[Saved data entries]
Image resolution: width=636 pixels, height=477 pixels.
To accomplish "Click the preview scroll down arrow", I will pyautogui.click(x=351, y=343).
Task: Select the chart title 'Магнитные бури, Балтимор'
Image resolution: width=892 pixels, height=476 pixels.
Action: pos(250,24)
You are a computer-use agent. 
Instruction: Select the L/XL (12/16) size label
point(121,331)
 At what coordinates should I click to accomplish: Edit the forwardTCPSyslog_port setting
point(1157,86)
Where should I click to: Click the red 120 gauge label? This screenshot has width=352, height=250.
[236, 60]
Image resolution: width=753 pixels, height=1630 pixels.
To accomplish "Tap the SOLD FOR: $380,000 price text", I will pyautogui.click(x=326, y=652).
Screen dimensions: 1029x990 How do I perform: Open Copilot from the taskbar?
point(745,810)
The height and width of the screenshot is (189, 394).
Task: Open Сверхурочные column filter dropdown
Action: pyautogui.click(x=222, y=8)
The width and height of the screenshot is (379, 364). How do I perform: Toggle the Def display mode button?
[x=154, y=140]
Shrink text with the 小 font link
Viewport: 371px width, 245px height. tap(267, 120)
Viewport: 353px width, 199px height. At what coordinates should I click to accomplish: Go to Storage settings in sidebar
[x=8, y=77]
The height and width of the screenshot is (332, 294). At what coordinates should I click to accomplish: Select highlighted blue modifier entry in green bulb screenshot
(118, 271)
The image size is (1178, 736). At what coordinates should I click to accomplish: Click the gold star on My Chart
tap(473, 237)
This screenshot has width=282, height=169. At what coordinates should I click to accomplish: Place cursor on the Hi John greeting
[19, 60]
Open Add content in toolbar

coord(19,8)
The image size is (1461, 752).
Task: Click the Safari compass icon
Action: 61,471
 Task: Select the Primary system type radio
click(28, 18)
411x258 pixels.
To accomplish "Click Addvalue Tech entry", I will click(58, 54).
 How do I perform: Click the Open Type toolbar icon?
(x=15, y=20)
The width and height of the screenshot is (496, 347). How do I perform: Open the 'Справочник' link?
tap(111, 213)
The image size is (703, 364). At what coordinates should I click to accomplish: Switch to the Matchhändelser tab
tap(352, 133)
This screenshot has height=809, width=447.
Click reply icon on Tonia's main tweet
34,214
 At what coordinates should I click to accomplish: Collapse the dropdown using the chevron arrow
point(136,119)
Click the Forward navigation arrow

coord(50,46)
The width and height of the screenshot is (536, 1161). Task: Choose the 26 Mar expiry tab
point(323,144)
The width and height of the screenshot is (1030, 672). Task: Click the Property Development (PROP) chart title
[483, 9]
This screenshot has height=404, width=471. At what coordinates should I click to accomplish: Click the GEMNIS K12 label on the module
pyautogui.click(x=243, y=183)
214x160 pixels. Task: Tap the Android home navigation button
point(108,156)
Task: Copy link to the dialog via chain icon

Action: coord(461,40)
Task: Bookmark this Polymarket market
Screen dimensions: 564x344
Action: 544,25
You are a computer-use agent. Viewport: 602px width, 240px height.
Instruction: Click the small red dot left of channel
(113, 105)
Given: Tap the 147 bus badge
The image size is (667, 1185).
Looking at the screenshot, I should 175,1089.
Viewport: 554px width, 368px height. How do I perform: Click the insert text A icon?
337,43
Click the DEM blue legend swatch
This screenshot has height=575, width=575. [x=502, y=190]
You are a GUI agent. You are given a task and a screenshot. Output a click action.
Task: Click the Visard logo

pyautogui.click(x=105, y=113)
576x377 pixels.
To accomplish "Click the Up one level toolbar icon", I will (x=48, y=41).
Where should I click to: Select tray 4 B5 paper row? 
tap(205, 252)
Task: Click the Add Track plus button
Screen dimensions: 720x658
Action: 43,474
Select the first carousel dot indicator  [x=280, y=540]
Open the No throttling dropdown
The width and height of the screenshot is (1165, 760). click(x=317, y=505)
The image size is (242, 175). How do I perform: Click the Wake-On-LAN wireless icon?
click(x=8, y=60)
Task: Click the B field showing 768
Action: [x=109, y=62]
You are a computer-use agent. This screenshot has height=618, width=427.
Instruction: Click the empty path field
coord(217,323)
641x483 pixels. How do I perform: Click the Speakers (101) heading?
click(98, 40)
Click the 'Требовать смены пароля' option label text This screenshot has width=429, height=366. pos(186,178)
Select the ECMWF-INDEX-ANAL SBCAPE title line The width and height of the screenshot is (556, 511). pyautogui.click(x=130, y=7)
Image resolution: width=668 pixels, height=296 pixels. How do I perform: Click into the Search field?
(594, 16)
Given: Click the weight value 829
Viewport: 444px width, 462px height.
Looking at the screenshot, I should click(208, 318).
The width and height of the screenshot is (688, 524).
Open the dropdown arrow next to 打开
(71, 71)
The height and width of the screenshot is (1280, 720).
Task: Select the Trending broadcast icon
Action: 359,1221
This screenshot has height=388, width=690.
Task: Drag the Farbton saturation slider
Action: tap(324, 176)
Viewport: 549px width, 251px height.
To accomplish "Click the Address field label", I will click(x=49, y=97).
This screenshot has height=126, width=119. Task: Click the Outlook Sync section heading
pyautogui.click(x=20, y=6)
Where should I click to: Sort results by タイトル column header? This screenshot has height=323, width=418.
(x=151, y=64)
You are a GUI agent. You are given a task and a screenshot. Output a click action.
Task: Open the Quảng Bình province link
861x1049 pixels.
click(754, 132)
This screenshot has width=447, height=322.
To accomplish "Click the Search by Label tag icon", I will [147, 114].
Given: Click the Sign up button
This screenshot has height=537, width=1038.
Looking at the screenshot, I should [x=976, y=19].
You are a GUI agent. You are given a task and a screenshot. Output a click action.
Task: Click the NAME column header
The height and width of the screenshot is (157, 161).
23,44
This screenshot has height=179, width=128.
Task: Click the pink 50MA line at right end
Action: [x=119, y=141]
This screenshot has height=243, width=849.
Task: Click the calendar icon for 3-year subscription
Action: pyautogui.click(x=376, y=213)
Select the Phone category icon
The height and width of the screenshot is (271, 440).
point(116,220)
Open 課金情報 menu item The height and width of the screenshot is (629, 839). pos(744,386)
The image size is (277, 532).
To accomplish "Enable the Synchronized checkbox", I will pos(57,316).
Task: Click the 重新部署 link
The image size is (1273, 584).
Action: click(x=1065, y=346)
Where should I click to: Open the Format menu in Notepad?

→ **Work request**
All lines with the string "will" must be copied from the data.

→ **Finished exercise**
To accomplish "Click the preview scroll down arrow", I will pyautogui.click(x=351, y=343).
To accomplish "Tap the SOLD FOR: $380,000 price text", I will pyautogui.click(x=326, y=652).
To accomplish "Click Addvalue Tech entry", I will click(58, 54).
To accomplish "Click the Up one level toolbar icon", I will (x=48, y=41).
To accomplish "Click the Address field label", I will click(x=49, y=97).
To accomplish "Click the Search by Label tag icon", I will [147, 114].
To accomplish "Enable the Synchronized checkbox", I will pos(57,316).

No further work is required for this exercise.